**Work request:** Among the records that follow, find each line holding the word "Given" and copy it.

**Data listing:**
------------------------------------

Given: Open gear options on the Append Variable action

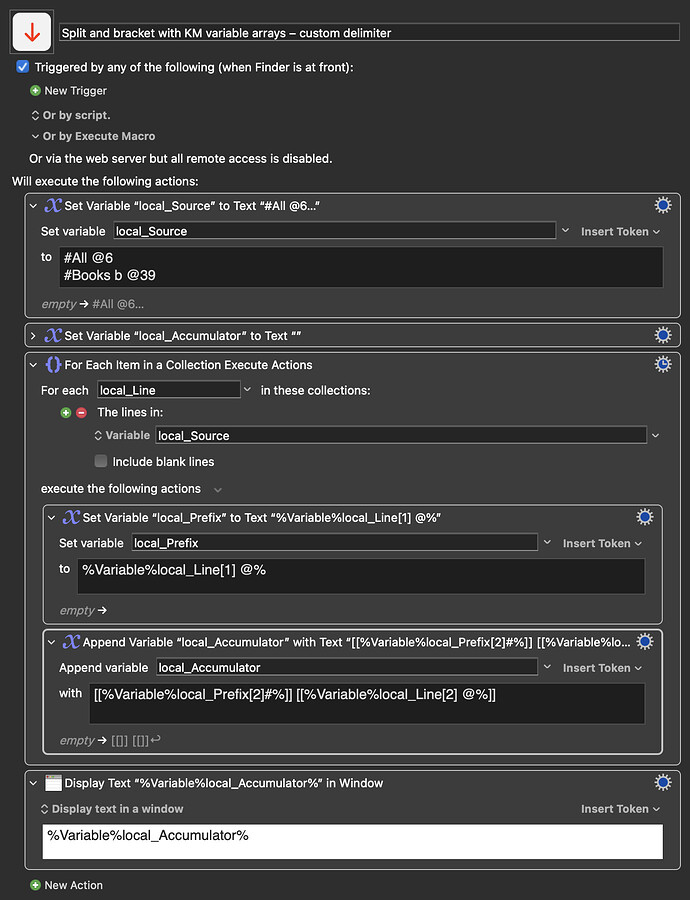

------------------------------------

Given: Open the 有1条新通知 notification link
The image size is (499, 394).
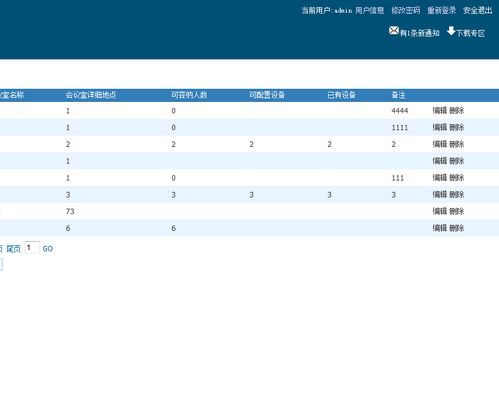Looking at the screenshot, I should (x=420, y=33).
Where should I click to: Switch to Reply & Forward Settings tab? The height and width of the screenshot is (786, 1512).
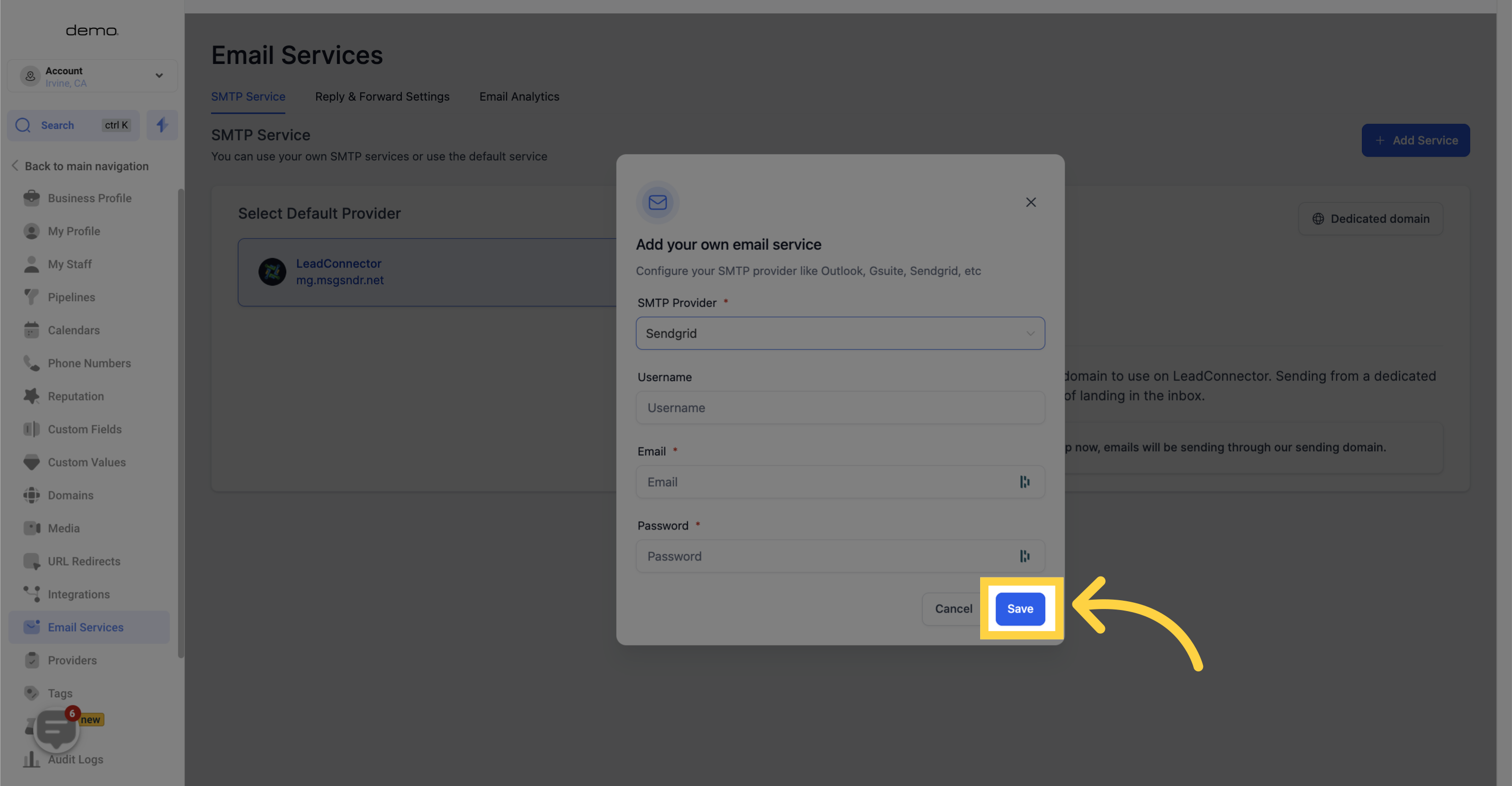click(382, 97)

------------------------------------

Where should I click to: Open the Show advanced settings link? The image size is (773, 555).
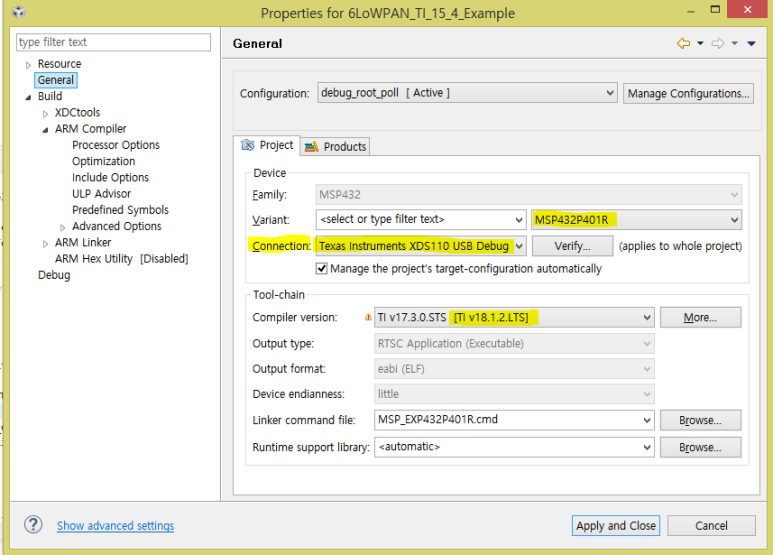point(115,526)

------------------------------------

**Result below:**
Given: Open gear options on the Append Variable action
Given: Open the 有1条新通知 notification link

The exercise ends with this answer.